The National Assn. of Attorneys General says the new policy invades consumer privacy by automatically sharing with all Google services personal information that users give to just one service.

“The new policy forces consumers to allow information across all of Google's products to be shared without giving them the proper ability to opt out," the association said in a letter to Google Chief Executive Larry Page.

The attorneys general have asked to meet with Page.

Harris declined to comment on the letter during a news conference Wednesday.

Google's new privacy policy, which it announced Jan. 24, is slated to go into effect March 1. It will create a single privacy policy for all of its services such as Gmail, Maps and YouTube. That means Google will be able to include the videos a consumer watches on YouTube when it delivers search results, for example.

Google says the policy will be easier for consumers to understand.

“We're continuing to offer choice and control over how people use our services," said Google spokesman Chris Gaither.

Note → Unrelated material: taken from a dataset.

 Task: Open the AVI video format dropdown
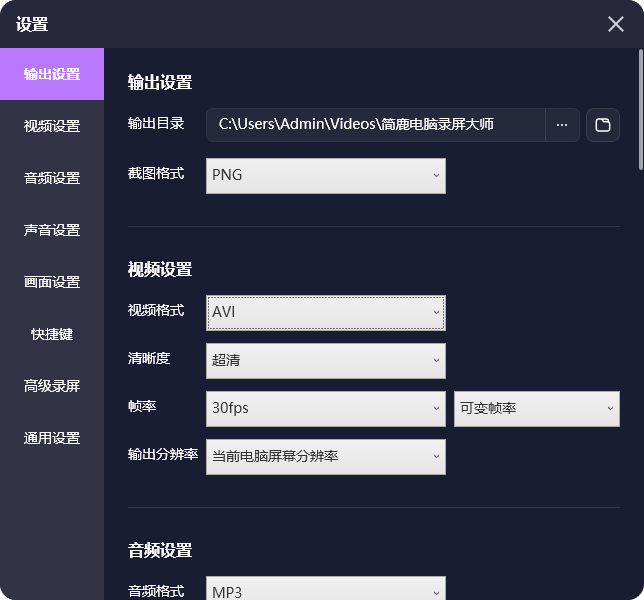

Consumer watchdogs don't agree. The Electronic Privacy Information Center has sued the U.S. Federal Trade Commission to try to force the agency to take action against Google's new privacy policy. A federal judge is considering the FTC's motion to dismiss the case. The agency settled with Google last year over charges it shared user data without permission. The 20-year settlement resulted from a complaint that EPIC filed in 2010 over Google's now defunct Buzz social network.

Jeffrey Chester, executive director of the Center for Digital Democracy, filed a complaint with the FTC over the policy Wednesday, saying Google is changing its privacy policy to make more money from online advertising. He's asking the FTC to sue Google to stop the Internet search giant from rolling out the new privacy policy.

“Google presents the information in a deceptive way that suggests consumers will benefit from the new policy," Chester wrote in his complaint.